Machado, filho de uma lavadeira e de um pintor de parede. Além da humilde condição social e econômica era também, para o seu transparente infortúnio (transposto posteriormente aos seus personagens), um homem de cor. Um mulato, e ainda por cima epilético. Reunia em si todos os predicados para uma possível marginalização. Contrariando a tudo isso, tornou-se o mais célebre escritor brasileiro em todos os gêneros a que se dedicou com absoluta perfeição e originalidade. Especialmente no romance, cuja narrativa obedeceu a um critério personalíssimo na inversão da ordem cronológica, bem como inovou o caráter do discurso no qual o narrador-personagem se torna um interlocutor para com o leitor. Qual explicação seria convincente para um homem dessa origem atingir a perfeição literária, além de falar, escrever e traduzir em outras línguas? Quem imaginaria, sobretudo naquela época, que um mulato de formação regular primária chegaria a fundar a Academia Brasileira de Letras? Autodidata, passou a vida em contato com livros. Lendo-os, o leitor adquiriu base mais que suficiente para tornar-se o exímio escritor. Notabilizando-se na prosa, seus primeiros romances têm a marca do romantismo; mas foi na fase madura da sua vida que Machado, revolucionou o processo narrativo com um estilo pessoal dado às Memórias Póstumas de Brás Cubas (1881), obra introdutória da prosa realista no Brasil. Poderia ter-se dedicado igualmente à poesia pelo que se comprova na obra poética em menos quantidade, mas sempre com o traço característico de um hábil cultor das palavras. O célebre soneto A Carolina é emblemático.

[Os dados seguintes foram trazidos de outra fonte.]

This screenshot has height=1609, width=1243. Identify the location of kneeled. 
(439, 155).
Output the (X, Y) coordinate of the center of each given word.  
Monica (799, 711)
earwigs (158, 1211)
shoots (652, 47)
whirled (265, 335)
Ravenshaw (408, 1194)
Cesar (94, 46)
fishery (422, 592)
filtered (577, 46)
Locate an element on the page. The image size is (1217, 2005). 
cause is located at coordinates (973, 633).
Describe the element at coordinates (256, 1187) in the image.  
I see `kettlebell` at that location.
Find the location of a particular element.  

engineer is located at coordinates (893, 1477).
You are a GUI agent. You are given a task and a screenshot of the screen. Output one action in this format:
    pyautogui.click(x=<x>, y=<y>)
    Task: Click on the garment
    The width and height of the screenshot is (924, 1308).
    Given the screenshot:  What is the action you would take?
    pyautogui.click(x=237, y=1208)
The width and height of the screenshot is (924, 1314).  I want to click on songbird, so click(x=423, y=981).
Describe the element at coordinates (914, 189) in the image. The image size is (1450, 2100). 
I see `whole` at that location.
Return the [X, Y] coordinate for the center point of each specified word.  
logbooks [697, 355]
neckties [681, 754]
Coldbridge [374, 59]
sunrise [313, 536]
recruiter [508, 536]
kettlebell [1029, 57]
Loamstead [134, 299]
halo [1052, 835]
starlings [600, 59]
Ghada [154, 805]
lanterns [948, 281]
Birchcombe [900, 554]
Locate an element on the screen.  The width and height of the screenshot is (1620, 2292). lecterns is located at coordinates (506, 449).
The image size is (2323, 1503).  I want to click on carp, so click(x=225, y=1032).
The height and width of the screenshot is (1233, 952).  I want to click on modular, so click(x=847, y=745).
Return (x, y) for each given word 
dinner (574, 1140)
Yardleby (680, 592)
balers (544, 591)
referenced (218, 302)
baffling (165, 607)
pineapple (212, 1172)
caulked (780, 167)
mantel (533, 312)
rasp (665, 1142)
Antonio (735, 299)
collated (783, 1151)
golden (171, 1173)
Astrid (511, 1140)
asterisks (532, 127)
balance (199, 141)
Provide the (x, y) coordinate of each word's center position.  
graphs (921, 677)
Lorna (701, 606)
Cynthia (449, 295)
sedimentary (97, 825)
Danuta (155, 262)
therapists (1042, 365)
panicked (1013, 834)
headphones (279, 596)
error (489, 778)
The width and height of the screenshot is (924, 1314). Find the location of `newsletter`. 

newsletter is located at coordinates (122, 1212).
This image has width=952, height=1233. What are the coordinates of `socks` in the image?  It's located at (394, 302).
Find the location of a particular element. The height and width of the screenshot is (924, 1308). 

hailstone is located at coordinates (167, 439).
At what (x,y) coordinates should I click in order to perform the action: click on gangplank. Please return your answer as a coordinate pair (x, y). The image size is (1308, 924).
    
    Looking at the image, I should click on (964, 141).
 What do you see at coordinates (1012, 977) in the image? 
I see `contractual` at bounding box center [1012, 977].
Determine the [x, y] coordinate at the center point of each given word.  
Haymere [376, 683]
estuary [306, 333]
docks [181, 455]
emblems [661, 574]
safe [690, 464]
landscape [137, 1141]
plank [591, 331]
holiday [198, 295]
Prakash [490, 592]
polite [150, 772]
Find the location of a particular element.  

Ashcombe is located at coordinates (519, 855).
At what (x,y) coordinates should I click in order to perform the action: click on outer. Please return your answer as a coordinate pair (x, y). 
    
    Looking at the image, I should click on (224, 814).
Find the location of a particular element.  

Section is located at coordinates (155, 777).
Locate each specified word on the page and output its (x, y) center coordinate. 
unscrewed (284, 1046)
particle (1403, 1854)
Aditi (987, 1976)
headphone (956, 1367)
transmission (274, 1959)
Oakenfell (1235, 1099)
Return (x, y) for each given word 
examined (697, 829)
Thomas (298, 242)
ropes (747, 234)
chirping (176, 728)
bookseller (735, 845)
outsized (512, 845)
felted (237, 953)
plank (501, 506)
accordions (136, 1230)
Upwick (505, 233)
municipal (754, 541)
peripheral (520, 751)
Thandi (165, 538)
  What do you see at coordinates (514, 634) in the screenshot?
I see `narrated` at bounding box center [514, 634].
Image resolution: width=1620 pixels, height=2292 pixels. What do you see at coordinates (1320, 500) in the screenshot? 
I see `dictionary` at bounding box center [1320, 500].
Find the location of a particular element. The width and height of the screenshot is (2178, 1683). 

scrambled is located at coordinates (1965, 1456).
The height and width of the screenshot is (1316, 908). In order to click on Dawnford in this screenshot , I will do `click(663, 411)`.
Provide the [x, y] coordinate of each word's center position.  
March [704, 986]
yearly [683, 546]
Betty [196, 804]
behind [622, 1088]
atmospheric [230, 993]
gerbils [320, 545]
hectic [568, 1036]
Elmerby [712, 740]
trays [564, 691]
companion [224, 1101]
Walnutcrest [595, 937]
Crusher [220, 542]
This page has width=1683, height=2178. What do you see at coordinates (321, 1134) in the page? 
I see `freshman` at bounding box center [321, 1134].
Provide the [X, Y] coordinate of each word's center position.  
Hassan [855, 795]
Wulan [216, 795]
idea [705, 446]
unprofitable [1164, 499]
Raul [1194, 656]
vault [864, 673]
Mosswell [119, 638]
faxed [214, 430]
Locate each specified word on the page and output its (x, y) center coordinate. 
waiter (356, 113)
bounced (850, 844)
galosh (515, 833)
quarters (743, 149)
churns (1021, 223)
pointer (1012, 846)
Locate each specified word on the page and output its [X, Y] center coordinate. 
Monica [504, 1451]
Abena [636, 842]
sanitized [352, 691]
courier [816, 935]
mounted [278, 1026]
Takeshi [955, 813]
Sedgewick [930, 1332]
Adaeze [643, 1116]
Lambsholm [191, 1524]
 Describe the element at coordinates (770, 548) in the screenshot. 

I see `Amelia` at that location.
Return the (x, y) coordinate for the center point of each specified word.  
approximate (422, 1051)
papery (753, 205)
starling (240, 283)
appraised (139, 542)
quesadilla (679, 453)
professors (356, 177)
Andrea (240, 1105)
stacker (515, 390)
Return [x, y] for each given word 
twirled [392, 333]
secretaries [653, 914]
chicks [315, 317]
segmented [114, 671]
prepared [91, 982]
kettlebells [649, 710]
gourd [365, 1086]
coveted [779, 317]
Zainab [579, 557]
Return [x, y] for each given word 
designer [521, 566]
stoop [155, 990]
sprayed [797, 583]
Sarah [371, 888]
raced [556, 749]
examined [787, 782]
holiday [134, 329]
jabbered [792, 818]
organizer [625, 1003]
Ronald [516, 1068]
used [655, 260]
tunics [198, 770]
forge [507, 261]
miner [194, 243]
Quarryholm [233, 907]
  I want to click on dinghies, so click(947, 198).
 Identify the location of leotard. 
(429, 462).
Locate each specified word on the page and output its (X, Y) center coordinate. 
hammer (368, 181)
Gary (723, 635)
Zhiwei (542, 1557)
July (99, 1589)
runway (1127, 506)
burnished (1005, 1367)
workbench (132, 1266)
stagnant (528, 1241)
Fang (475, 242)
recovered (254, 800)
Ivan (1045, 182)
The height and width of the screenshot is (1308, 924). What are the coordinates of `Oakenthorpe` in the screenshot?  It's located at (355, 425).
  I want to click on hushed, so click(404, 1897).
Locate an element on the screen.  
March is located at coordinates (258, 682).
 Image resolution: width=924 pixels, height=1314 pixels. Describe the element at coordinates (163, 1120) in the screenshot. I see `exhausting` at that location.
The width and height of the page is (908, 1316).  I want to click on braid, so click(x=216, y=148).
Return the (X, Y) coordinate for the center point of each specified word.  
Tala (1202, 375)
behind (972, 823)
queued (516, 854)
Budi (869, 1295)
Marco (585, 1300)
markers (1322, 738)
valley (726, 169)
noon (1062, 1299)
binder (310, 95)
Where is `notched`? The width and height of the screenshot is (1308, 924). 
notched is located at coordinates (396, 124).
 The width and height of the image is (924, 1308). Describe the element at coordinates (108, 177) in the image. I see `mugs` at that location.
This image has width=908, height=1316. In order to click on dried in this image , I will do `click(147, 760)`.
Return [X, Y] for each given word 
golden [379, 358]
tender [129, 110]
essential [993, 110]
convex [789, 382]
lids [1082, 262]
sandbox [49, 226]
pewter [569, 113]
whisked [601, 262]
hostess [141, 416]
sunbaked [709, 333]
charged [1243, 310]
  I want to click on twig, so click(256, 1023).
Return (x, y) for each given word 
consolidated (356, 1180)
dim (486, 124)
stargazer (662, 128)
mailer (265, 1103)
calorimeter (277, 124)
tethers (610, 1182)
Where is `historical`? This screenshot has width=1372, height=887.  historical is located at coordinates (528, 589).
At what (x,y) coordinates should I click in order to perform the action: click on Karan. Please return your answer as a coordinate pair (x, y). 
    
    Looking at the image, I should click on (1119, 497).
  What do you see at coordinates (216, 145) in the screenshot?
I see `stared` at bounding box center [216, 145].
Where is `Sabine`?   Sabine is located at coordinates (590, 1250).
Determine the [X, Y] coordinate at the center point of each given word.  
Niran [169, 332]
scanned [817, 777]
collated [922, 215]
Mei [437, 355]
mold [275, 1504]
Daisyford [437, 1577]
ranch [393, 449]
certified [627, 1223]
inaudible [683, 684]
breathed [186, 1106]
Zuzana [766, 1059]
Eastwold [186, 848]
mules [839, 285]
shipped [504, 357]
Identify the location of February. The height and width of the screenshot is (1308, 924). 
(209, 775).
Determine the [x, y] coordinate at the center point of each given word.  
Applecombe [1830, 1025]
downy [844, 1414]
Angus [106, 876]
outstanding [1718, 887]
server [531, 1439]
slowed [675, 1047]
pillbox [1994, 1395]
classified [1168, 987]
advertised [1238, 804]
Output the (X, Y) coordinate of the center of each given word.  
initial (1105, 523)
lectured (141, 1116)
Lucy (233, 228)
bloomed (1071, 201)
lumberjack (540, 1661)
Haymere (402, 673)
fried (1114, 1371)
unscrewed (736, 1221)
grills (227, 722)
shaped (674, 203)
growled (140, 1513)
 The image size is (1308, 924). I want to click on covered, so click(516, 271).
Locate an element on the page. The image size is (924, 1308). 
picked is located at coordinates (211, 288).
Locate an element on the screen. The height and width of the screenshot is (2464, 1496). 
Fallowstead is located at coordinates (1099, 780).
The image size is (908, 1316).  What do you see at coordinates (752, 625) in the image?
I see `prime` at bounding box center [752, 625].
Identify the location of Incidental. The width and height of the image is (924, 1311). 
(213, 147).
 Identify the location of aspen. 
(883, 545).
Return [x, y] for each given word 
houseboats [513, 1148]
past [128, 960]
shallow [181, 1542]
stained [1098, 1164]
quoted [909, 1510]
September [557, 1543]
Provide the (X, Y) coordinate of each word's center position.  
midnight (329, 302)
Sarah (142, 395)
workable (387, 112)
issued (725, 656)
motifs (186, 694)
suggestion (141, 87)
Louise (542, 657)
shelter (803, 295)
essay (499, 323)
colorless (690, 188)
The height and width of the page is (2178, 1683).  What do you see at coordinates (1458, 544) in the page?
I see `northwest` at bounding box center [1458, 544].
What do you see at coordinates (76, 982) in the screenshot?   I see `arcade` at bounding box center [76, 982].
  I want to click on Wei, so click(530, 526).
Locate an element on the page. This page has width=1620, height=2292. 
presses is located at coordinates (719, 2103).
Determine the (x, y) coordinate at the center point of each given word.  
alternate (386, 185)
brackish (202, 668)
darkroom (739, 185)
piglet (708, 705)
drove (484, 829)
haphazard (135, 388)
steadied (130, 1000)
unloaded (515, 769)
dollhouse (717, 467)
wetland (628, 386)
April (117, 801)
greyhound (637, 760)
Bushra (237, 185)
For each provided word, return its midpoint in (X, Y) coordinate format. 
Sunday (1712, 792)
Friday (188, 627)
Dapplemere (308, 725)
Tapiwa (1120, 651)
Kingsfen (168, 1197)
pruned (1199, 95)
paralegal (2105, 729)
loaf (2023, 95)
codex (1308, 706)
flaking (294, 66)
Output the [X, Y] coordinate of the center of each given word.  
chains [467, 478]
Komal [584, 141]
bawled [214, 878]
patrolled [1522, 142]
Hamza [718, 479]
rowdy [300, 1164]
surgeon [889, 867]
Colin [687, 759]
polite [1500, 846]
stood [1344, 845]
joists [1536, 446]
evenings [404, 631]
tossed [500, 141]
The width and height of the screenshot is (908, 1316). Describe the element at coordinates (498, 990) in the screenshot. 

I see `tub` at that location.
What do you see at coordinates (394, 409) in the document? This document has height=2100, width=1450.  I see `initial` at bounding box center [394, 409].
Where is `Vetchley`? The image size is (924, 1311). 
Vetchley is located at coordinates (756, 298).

Muitas interrogações inquietam também aqueles que procuram desvendar o “mistério” que envolve a fascinante história de Agenor de Oliveira – O Cartola. Um homem de pouquíssima instrução formal surgiu aos poucos no cenário musical brasileiro, surpreendendo uma elite ou até mesmo aqueles menos requintados, mas respeitados no mundo da música.
Cartola, assim como Machado de Assis, surgiu já maduro e, por força das precárias condições de vida, passou longo tempo no ostracismo, quando então sobreviveu como lavador de carros e vigia noturno. Depois dessa fase, redescoberto por Stanislaw Ponte Preta, vieram-lhe o reconhecimento, o sucesso e a consagração. Mas tudo isso não silenciou os que ainda questionam o fato de um homem tão simplório produzir uma arte surpreendentemente bela, rica, única, definitiva e invejável. Quem se dispõe a além de ouvir, analisar não só a beleza melódica de suas composições, mas também, e principalmente, a riqueza lírica das suas construções poéticas, certamente ficará tão fascinado quanto incompreendidamente surpreso com o natural voo do gênio. Elegância frasal, paralelismo sintático e semântico, inversão da ordem natural, de que são exemplos versos memoráveis que muitos poetas, a exemplo de Drummond, gostariam de tê-los escritos.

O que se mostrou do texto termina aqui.